(Written instruction) Please copy the following records word for word, keeping every line in its original order.

(Record list)
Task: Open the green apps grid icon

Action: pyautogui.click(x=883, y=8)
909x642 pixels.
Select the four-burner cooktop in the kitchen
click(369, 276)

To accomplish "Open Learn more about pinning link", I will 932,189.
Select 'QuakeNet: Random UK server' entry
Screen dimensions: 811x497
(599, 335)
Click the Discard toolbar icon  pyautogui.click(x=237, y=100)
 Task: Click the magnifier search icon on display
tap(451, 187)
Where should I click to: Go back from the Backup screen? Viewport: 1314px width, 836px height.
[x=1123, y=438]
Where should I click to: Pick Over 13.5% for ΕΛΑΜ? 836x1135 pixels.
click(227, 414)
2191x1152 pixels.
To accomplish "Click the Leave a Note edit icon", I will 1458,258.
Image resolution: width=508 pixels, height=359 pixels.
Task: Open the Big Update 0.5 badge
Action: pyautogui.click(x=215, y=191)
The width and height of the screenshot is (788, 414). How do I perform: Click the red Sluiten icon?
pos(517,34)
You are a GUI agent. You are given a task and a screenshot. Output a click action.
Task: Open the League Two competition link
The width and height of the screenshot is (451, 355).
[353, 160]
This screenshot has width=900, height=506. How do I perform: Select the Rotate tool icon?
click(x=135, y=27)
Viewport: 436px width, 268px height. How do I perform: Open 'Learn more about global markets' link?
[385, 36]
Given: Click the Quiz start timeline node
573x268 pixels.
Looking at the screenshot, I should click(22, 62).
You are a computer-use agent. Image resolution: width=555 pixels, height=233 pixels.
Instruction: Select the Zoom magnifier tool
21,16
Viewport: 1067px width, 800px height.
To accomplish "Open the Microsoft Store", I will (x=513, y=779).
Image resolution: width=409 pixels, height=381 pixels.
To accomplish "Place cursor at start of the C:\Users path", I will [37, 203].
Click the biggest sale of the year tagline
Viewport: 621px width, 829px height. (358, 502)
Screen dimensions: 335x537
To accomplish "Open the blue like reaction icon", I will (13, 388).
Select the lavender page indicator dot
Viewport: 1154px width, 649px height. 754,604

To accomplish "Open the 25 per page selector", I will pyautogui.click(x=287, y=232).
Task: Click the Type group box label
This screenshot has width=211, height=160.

(Worked answer)
Task: Open the green apps grid icon

Action: pyautogui.click(x=883, y=8)
909x642 pixels.
Select the four-burner cooktop in the kitchen
click(369, 276)

To accomplish "Open Learn more about pinning link", I will 932,189.
Select 'QuakeNet: Random UK server' entry
Screen dimensions: 811x497
(599, 335)
Click the Discard toolbar icon  pyautogui.click(x=237, y=100)
 Task: Click the magnifier search icon on display
tap(451, 187)
Where should I click to: Go back from the Backup screen? Viewport: 1314px width, 836px height.
[x=1123, y=438]
Where should I click to: Pick Over 13.5% for ΕΛΑΜ? 836x1135 pixels.
click(227, 414)
2191x1152 pixels.
To accomplish "Click the Leave a Note edit icon", I will 1458,258.
Image resolution: width=508 pixels, height=359 pixels.
Task: Open the Big Update 0.5 badge
Action: pyautogui.click(x=215, y=191)
The width and height of the screenshot is (788, 414). How do I perform: Click the red Sluiten icon?
pos(517,34)
You are a GUI agent. You are given a task and a screenshot. Output a click action.
Task: Open the League Two competition link
The width and height of the screenshot is (451, 355).
[353, 160]
This screenshot has width=900, height=506. How do I perform: Select the Rotate tool icon?
click(x=135, y=27)
Viewport: 436px width, 268px height. How do I perform: Open 'Learn more about global markets' link?
[385, 36]
Given: Click the Quiz start timeline node
573x268 pixels.
Looking at the screenshot, I should click(22, 62).
You are a computer-use agent. Image resolution: width=555 pixels, height=233 pixels.
Instruction: Select the Zoom magnifier tool
21,16
Viewport: 1067px width, 800px height.
To accomplish "Open the Microsoft Store", I will (x=513, y=779).
Image resolution: width=409 pixels, height=381 pixels.
To accomplish "Place cursor at start of the C:\Users path", I will [37, 203].
Click the biggest sale of the year tagline
Viewport: 621px width, 829px height. (358, 502)
Screen dimensions: 335x537
To accomplish "Open the blue like reaction icon", I will (13, 388).
Select the lavender page indicator dot
Viewport: 1154px width, 649px height. 754,604

To accomplish "Open the 25 per page selector", I will pyautogui.click(x=287, y=232).
Task: Click the Type group box label
This screenshot has width=211, height=160.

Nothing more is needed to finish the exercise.